▶ _Data excerpts_
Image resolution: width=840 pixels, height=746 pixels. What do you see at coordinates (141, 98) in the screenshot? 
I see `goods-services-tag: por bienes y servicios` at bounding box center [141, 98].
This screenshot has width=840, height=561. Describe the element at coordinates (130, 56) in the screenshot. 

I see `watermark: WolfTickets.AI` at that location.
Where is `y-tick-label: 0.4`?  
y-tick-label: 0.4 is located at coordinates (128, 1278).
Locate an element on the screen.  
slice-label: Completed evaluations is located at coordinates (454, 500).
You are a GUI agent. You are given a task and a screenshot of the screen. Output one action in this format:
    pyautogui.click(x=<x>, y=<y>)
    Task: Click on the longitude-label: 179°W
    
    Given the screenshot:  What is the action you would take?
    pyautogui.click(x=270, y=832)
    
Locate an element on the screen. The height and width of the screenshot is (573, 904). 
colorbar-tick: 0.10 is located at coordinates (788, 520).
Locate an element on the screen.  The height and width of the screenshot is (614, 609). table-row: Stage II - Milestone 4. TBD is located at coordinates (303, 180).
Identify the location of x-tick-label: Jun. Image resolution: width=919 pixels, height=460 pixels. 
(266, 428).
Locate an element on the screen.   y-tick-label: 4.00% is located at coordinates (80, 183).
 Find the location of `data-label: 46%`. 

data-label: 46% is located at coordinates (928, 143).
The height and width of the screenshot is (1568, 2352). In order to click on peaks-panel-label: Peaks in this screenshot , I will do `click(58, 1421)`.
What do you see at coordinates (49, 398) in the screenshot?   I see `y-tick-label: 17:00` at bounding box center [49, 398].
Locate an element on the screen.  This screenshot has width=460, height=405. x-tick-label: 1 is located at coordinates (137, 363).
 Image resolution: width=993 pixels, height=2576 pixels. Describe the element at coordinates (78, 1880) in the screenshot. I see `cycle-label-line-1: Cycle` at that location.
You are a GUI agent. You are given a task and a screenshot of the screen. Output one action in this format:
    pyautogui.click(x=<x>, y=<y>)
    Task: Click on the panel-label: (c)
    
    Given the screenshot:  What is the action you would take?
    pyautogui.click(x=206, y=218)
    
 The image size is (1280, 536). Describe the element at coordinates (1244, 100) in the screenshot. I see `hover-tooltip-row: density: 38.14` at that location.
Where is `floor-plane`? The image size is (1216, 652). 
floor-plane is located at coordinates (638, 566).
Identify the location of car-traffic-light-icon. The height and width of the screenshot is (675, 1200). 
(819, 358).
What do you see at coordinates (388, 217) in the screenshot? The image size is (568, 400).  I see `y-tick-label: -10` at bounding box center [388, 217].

▶ _BRIEF_
Reproduce the lines of the listing verbatim, starting at its first line and ending after the line containing "y-tick-label: 0.4 is".

▶ _EXERCISE SOLUTION_
Image resolution: width=840 pixels, height=746 pixels. What do you see at coordinates (141, 98) in the screenshot? 
I see `goods-services-tag: por bienes y servicios` at bounding box center [141, 98].
This screenshot has width=840, height=561. Describe the element at coordinates (130, 56) in the screenshot. 

I see `watermark: WolfTickets.AI` at that location.
Where is `y-tick-label: 0.4`?  
y-tick-label: 0.4 is located at coordinates (128, 1278).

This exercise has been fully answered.